I'm new to Splunk and I'm trying to figure out how to merge five different fields, containing an IP address, as the only value together. I want it to overwrite the duplicate data but retain any unique data when consolidating the rows.
My source data is using a wildcard, I've looked at the join function, but I cant seem to quite get my head around how to use it with a wildcard as the source.
This is what I have so far, it dedups
my IP addresses but it also needs to merge the data between the different IP address fields together. Otherwise I get too many matches.
source="dataset:*" | dedup device_ip_address keepempty=true | dedup end_host_ip_address keepempty=true | dedup switch_ip_address keepempty=true | dedup ip_address keepempty=true | dedup IPADDR keepempty=true | table device_ip_address device_model end_host_ip_address end_host_mac_address end_host_name ip_address interface_admin_status interface_description IPADDR switch_interface switch_ip_address switch_model switch_name
I want to just consolidate the data using the ip address fields as the common denominator. Also there may be more ip addresses in one field than another, i want to retain that data too.
Hope I was clear enough!
Here are two solutions I got with Daljeanis and maciep help.
First solution
source="devices:*"
| fields IP_field1, IP_field2, IP_field3 switch_name interface_status
| eval myIPlist = mvdedup(mvappend(IP_field1, IP_field2, IP_field3))
| eval myMAC = mvdedup(mvappend(MAC1, MAC2))
| fields myIPlist switch_name interface_status
| stats values(myMAC) as myMAC, latest(*) as * by myIPlist
| table myIPlist myMAC switch_name interface_status
And here is the second solution
source="devices:*"
| eval myIPlist = coalesce(IP_field1, IP_field2, IP_field3)

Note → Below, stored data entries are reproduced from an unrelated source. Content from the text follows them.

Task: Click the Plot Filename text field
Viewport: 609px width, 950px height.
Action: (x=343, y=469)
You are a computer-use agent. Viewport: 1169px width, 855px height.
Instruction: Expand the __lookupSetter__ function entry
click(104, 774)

| eval myMAC = coalesce(MAC1, MAC2)
| stats values(myMAC) as myMAC, latest(*) as * by myIPlist
| table myIPlist myMAC switch_name interface_status
Chose the one that works best for you
You can't necessarily do the dedup on multiple fields without losing data. Try something like this...

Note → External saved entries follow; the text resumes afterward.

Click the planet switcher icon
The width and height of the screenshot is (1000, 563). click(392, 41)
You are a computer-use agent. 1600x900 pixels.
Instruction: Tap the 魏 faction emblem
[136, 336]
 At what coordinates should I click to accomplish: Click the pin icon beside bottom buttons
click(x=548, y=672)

your search that gets all the records
| fields ip1 ip2 ip3 ip4... data1 data2 data3 data4 ...
| eval myIPlist = mvdedup(mvappend(ip1,ip2,ip3,ip4))
| fields myIPlist ... whatever other non-IP fields you need to keep ...
| stats count values(*) as * by myIPlist
In the above, ip1...ip4 represent any field you might have an IP address in, whatever their names might be, and data1... data4 represent any other data you want to keep, whatever their names might be.
This seems to be the same as doing what maciep suggested
| eval myIPlist = coalesce(ip1 ip2 ip3 ip4)
it is similar to what i was doing. however, if you have more than one type of IP field in a single event, then i think this will handle it better than coalesce does.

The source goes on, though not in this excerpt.